Personal information
- Full name: Víctor Milanese Comisso
- Date of birth: 31 May 1959 (age 66)
- Place of birth: Córdoba, Argentina
- Position: Attacking midfielder

Senior career*
- Years: Team / Apps / (Gls)
- Avellaneda [es]
- Belgrano
- Rosario Central
- Olimpia
- Palmeiras
- Chaco For Ever

Managerial career
- 1984: Argentino de Mendoza (assistant)
- 1985: San Martín Mendoza
- 1988: Deportivo Maipú
- 1990: Huracán Las Heras [es]
- 1992: Deportivo Maipú
- 1994–1995: Gimnasia de Mendoza
- 1996–1997: Coquimbo Unido
- 2002: Deportes Iquique
- 2004: Gimnasia CdU
- 2004: Argentino de Rosario
- 2007: Sol de América Formosa
- 2008: Luján de Cuyo
- 2008–2009: Coquimbo Unido
- 2009: Unión La Calera
- 2012: Racing de Olavarría
- 2013–2014: Racing de Olavarría
- 2018: Gutiérrez [es]
- 2025: Rodeo del Medio (interim)

= Víctor Milanese Comisso =

Argentine football manager

Víctor Milanese Comisso (born 31 May 1959) is an Argentine football manager.

==Playing career==
Born in Córdoba, Argentina, Milanese Comisso was an attacking midfielder for Avellaneda, Belgrano, Rosario Central, Olimpia, Palmeiras and Chaco For Ever, according to himself.

==Managerial career==
Milanese Comisso started his career as assistant coach of Gualberto Muggione in Argentino de Mendoza in 1984 and replaced him as head coach of San Martín de Mendoza.

After coaching Huracán Las Heras in 1990, Milanese Comisso led Deportivo Maipú in the 1991–92 Primera B Nacional.

After coaching Gimnasia y Esgrima de Mendoza in 1994–95, Milanese Comisso moved to Chile and assumed as mamager of Coquimbo Unido in the 1996 Primera División. He returned to them in 2008–09. In that country, he also led Deportes Iquique in 2002 and Unión La Calera in 2009.

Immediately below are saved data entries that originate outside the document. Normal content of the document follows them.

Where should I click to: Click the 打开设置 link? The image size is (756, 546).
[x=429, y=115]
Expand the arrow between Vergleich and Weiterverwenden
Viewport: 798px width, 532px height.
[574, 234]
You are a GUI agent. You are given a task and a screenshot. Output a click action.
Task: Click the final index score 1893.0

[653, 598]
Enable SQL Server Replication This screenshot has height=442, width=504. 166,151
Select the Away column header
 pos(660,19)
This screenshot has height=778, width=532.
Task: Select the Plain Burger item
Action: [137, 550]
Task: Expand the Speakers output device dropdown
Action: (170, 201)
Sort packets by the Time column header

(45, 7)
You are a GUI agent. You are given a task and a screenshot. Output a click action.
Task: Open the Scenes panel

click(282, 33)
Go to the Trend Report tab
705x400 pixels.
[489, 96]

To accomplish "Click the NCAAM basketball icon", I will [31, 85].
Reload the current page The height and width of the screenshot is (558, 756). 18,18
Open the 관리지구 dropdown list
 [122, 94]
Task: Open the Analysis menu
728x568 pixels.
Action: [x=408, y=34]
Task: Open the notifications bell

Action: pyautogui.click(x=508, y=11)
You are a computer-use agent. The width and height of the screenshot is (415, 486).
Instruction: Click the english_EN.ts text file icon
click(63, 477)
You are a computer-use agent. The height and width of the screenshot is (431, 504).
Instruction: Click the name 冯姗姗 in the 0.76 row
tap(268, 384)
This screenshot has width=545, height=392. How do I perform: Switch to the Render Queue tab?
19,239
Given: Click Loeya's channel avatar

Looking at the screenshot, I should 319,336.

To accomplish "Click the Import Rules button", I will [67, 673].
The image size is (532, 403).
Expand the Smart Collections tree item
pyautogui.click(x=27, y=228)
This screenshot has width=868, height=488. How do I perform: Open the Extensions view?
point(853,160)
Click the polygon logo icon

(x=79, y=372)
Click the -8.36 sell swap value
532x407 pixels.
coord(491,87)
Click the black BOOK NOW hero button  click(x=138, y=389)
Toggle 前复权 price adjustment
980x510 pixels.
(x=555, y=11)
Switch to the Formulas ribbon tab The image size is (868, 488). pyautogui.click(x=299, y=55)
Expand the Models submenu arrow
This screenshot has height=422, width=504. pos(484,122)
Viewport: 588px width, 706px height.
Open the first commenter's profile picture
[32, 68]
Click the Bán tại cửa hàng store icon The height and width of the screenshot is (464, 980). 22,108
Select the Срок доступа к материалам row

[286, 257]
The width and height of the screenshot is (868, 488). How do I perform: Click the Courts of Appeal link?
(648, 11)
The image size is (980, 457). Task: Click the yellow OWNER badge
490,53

Holding an extensive career in his homeland, Milanese Comisso also coached General Paz Juniors, Racing de Córdoba, Gimnasia y Esgrima de Concepción del Uruguay, Argentino de Rosario, Sol de América, Luján de Cuyo, Racing de Olavarría, Gutiérrez, among others.

Working for Club Deportivo Rodeo del Medio, Milanese Comisso assumed as interim coach in 2025.

==Other works==
Milanese Comisso graduated as a dentist and worked for a short time in his hometown.

Milanese Comisso has developed a career as a football commentator in his homeland.

==Personal life==
His father was a soldier and his mother was a piano teacher.